------ FRAGMENTO DEL DOCUMENTO ------
Así que es en ese punto de inflexión en el que cada uno empieza a ir por su lado, en una suerte de competición para ver quién copaba más páginas de periódicos y minutos de radios, con la televisión pública controlada en sus espacios informativos por el PSdeG. El deterioro de las relaciones entre los socios alcanzó el grado sumo a partir del verano de 2008, cuando la crisis financiera enseñaba los dientes y Touriño se negó a escuchar a los dirigentes del PSOE nacional que le aconsejaban un adelanto electoral si acaso quería conservar la Xunta.
La evolución obrada en Touriño durante la legislatura era el termómetro perfecto del estado psicológico del gobierno. El presidente consideraba que su cargo no solo le legitimaba para el ejercicio del poder en la Xunta, sino que le revestía para ser respetado y reverenciado por los poderes fácticos gallegos –sociales, empresariales y financieros– que sí se habían entendido con el PP en el pasado. El presidente empezó a escuchar únicamente a su círculo más próximo de colaboradores, orillando al partido y viéndolo casi como un elemento hostil a su persona. Su carácter se volvió más que difícil, y asomó la vena más soberbia cuando, en plena precampaña, perdió el control de la agenda pública y solo se hablaba del despilfarro de su gobierno –a partir de informaciones publicadas por ABC– y no de sus innumerables y eventuales logros.
------ LÍNEAS DE DATOS ------
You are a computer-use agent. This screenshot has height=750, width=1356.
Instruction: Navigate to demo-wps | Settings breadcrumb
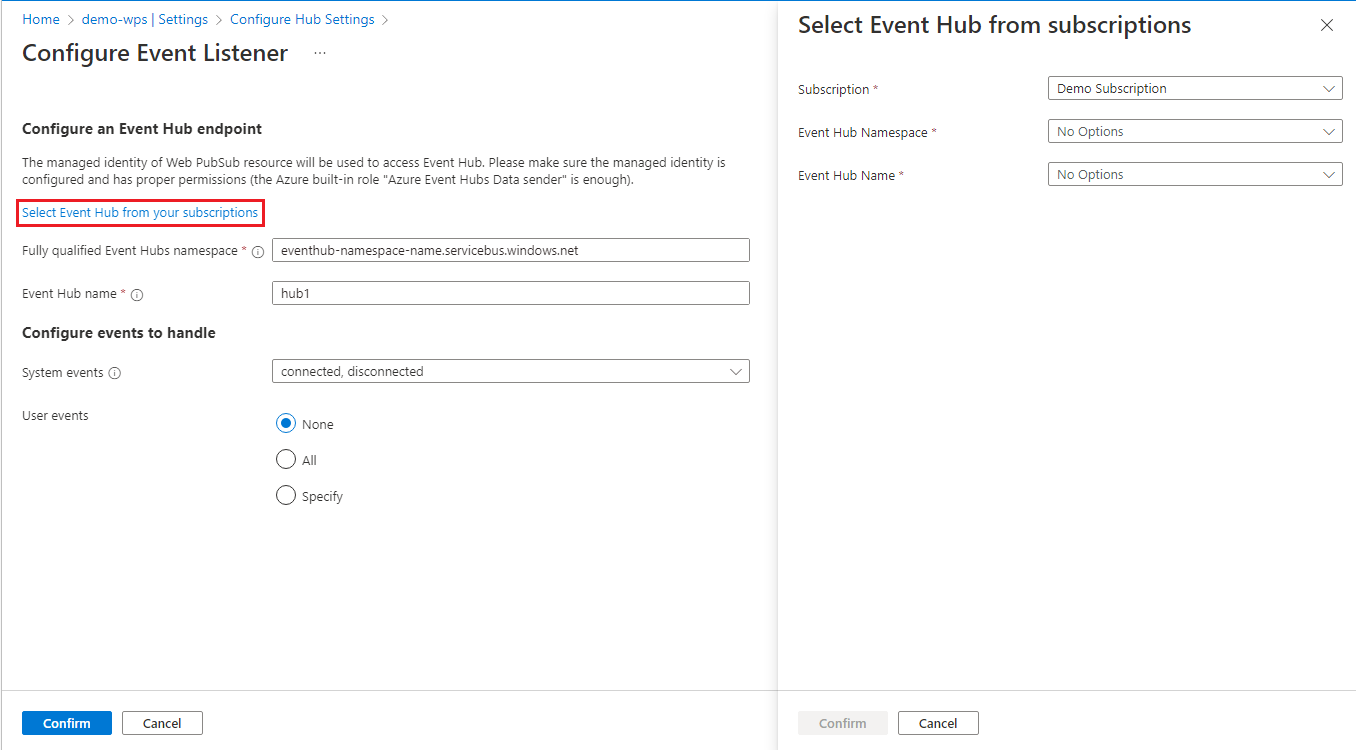click(145, 20)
------
__TAREA BREVE 1__: Según el fragmento sobre Touriño, ¿desde cuándo alcanzó el grado sumo el deterioro de las relaciones entre los socios?
__TAREA BREVE 2__: Por favor, copia sin cambios una parte del fragmento sobre Touriño: empieza en las palabras que contienen "Así que es en" y termina después de "conservar la Xunta.".
__TAREA BREVE 3__: Explica en una a tres oraciones por qué, según el fragmento sobre Touriño, el presidente esperaba ser respetado por los poderes fácticos gallegos.
El listado no tiene ningún papel en esto.

__RESULTADO 1__: A partir del verano de 2008.

__RESULTADO 2__:
Así que es en ese punto de inflexión en el que cada uno empieza a ir por su lado, en una suerte de competición para ver quién copaba más páginas de periódicos y minutos de radios, con la televisión pública controlada en sus espacios informativos por el PSdeG. El deterioro de las relaciones entre los socios alcanzó el grado sumo a partir del verano de 2008, cuando la crisis financiera enseñaba los dientes y Touriño se negó a escuchar a los dirigentes del PSOE nacional que le aconsejaban un adelanto electoral si acaso quería conservar la Xunta.

__RESULTADO 3__: Touriño consideraba que su cargo no solo lo legitimaba para ejercer el poder en la Xunta. También creía que lo revestía para ser respetado y reverenciado por los poderes sociales, empresariales y financieros de Galicia, que en el pasado se habían entendido con el PP.